__TASK DESCRIPTION__.
In the material below, find the line containing "Click Download in the address breadcrumb" and the line containing "Viewport: 1434px width, 800px height.", then reproduce exactly both of them and every line between, and nothing else.

__THE RECORDS__.
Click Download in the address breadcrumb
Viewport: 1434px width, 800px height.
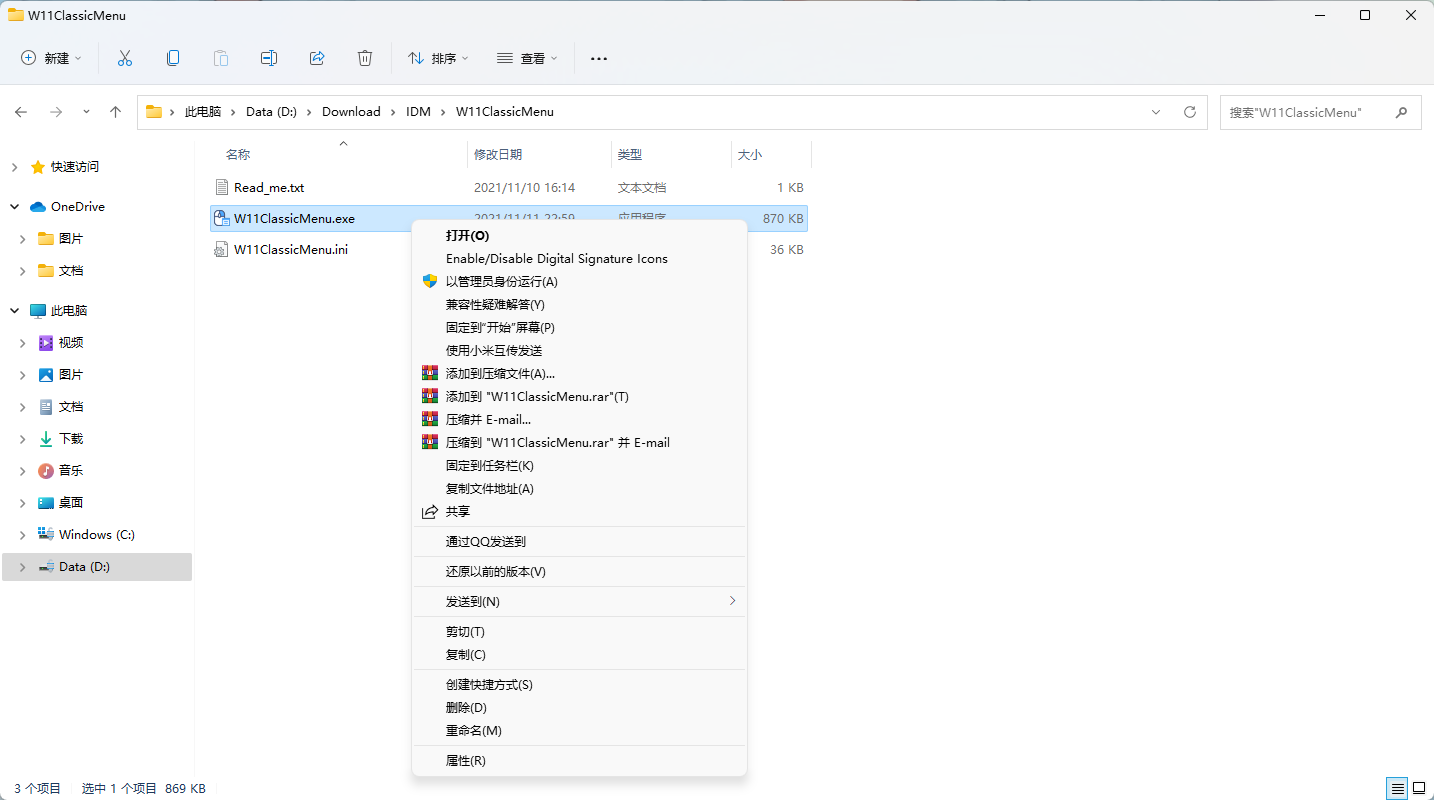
--
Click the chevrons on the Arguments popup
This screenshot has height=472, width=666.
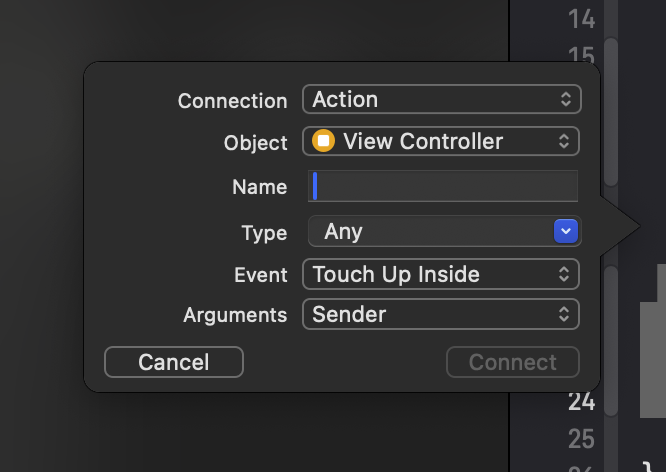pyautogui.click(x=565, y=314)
---
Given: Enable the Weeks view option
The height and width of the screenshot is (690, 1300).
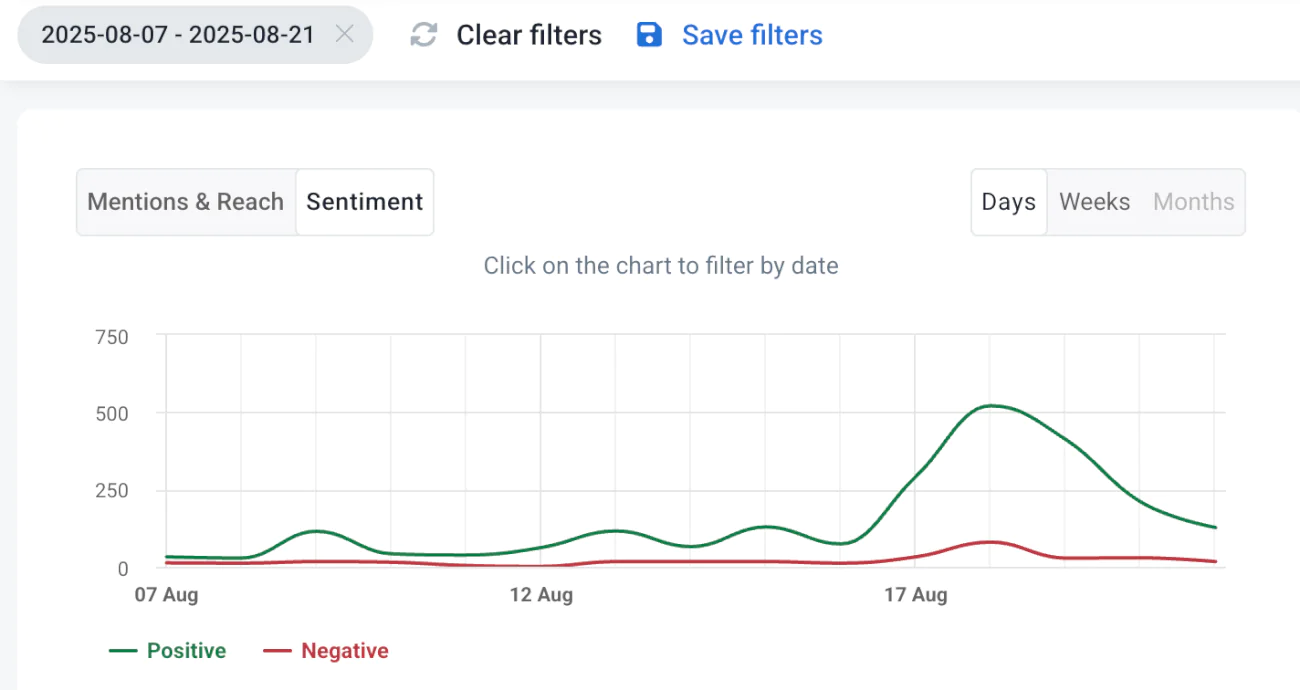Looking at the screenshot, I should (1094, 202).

__EXERCISE RESULT__.
Click Download in the address breadcrumb
Viewport: 1434px width, 800px height.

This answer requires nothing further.